- HFPA
BRAD PITT: HOME SWEET HOME
For forty years the HFPA has audio- taped famous and celebrated actors and actresses. The world’s largest collection of its kind is now in the Academy of Motion Pictures Arts & Sciences Library. The audios are fascinating. To stars, our journalists are family; they banter with them and they speak openly and frankly about themselves and their artistry. Below is a Star Speaks segment. BRAD PITT
Where I’m from is a million miles away. I call it the Ozarks. A little bit of Huckleberry Finn, with rivers and lakes, trees and places to go get lost. I come from a very stable Christian family. I have a younger brother and younger sister, both married. Dad’s into the outdoors, and had a business. I’m crazy about all of them. (Pitt pictured with mother and brother Doug inset)
I just went home and spent three weeks there. There’s so much going on in Hollywood, it was good to get home for a while. It’s funny, when you’re sitting home in Missouri, you see fame, you see money, you see all these things. They’re definitely an attraction, but when you come out here it turns into something else.
If you’re going to last, you’ve got to love what you’re doing. I’m not saying I despise money, but my dream was not about the fame or the money. It was about those movies I watched sitting by myself in the dark.
Seeing films offered me a different way of looking at things. They gave me reasons why people do the things they do. They helped me realize that I could leave Missouri if I wanted to. After high school, I went to college, but I got bad grades, and I got it into my head it was time to go, so I left two credits short. Acting wasn’t available there on any level that you could respect, but once I figured out in my head that I could leave, I left two weeks later. Since then, however, they’ve called and asked me to come back.
When I first arrived in L.A., I had a million jobs. I slept the first couple of nights in my car and I lived six different places the first eight months. I met people, where I could kind of crash.
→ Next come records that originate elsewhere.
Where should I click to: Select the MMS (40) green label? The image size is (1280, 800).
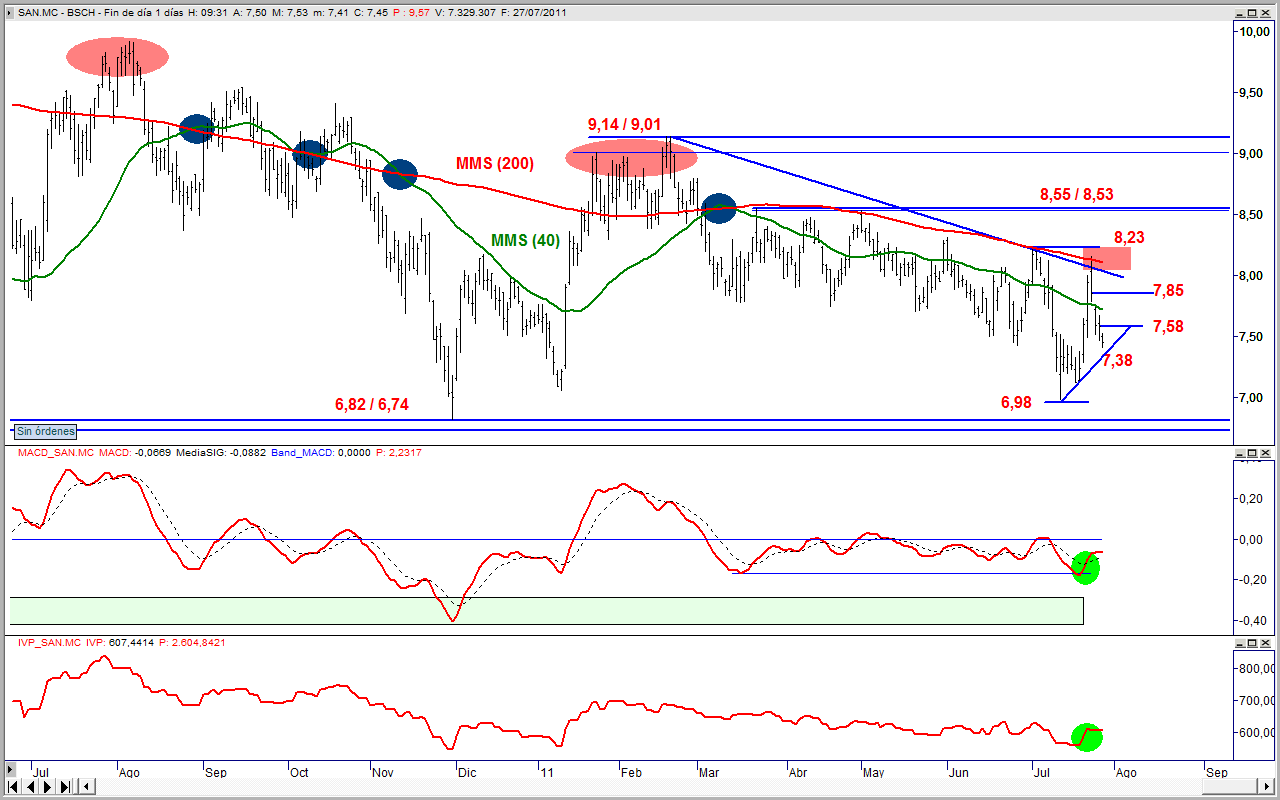click(525, 240)
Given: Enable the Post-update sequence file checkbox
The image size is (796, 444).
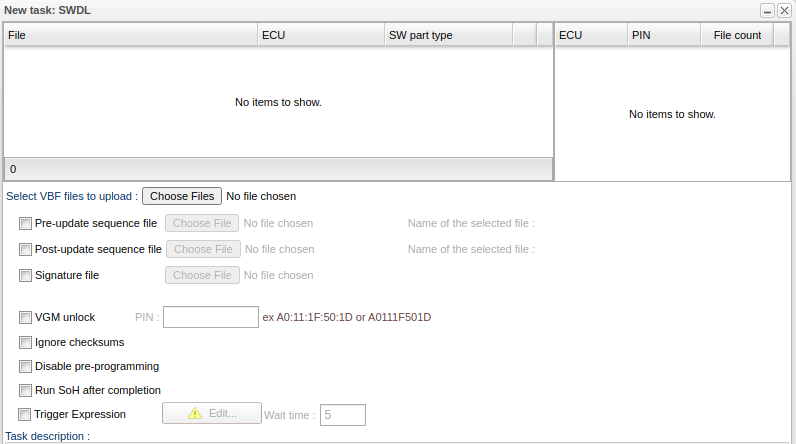Looking at the screenshot, I should click(26, 249).
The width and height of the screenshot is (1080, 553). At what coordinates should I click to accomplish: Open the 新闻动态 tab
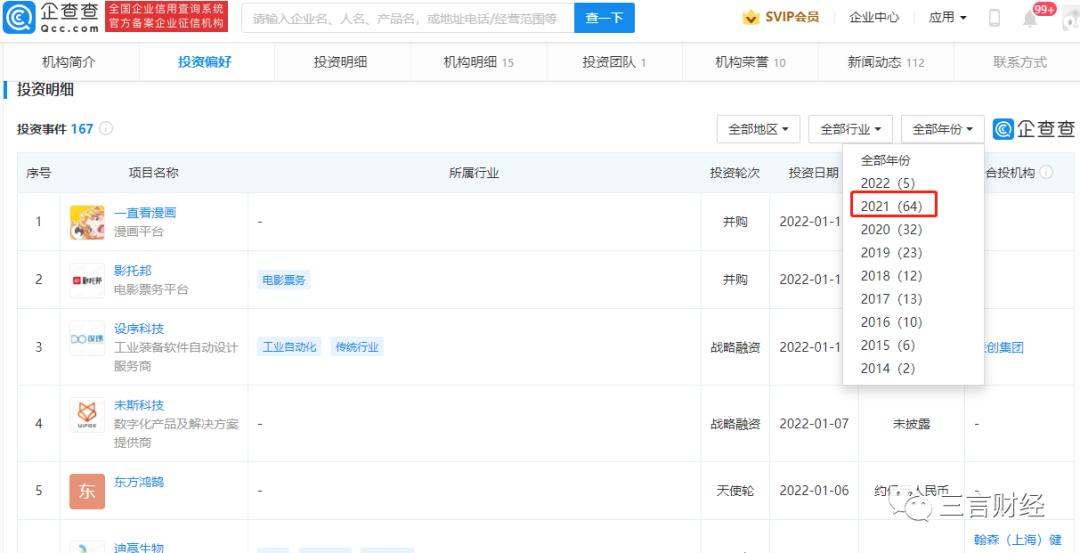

The first week I started doing work as an extra, but I also I delivered chickens and refrigerators. I rented a room where I told the landlady, “It’s so small you couldn’t swing a cat.” She replied, “No problem. I don’t allow animals.”
And then, about nine months later, I got my first part in Dallas, then, episodic television and Movies of the Week until I got Thelma and Louise.
I was in this acting class, and a woman in the class had an audition with an agent. She needed a partner to do a scene. It was one of those classic stories: I did the scene with her and ended up with the agent.